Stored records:

= = = = =

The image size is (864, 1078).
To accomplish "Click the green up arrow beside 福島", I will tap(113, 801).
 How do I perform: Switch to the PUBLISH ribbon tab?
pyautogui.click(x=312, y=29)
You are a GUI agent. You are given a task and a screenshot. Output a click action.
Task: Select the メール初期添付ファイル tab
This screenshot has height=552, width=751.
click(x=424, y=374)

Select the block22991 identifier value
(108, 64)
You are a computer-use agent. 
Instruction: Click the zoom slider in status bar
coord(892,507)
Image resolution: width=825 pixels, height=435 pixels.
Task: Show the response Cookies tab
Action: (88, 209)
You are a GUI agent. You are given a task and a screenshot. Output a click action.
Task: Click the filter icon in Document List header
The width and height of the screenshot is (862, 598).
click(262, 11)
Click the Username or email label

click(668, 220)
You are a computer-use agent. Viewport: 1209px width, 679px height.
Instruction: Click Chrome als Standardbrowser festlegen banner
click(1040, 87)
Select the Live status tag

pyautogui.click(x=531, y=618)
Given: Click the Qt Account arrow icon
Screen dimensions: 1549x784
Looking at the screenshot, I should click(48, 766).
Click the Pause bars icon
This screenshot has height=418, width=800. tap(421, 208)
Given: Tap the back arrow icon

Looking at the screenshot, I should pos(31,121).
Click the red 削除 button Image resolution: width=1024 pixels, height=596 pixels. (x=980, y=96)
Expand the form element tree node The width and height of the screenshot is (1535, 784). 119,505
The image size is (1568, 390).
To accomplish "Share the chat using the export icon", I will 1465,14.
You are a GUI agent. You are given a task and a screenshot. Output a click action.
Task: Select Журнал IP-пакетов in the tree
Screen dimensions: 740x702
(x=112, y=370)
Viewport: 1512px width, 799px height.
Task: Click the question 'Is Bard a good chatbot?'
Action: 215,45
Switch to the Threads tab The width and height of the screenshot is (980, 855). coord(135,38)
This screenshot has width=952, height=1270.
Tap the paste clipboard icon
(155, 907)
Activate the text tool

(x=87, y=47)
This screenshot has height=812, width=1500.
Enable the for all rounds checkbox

= = = = =

Go through the lines above and count those with the string "size". Reply with the count and nothing more.

2